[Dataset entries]
# # # #
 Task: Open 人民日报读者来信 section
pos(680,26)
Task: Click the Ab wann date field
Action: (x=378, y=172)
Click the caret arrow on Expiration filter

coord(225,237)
# # # #
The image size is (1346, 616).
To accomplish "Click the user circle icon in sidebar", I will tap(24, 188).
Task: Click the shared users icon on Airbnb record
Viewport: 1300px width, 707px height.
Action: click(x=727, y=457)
# # # #
→ Task directions
Reproduce each line of the records in which "icon" appears.

→ Response box
To accomplish "Click the user circle icon in sidebar", I will tap(24, 188).
Task: Click the shared users icon on Airbnb record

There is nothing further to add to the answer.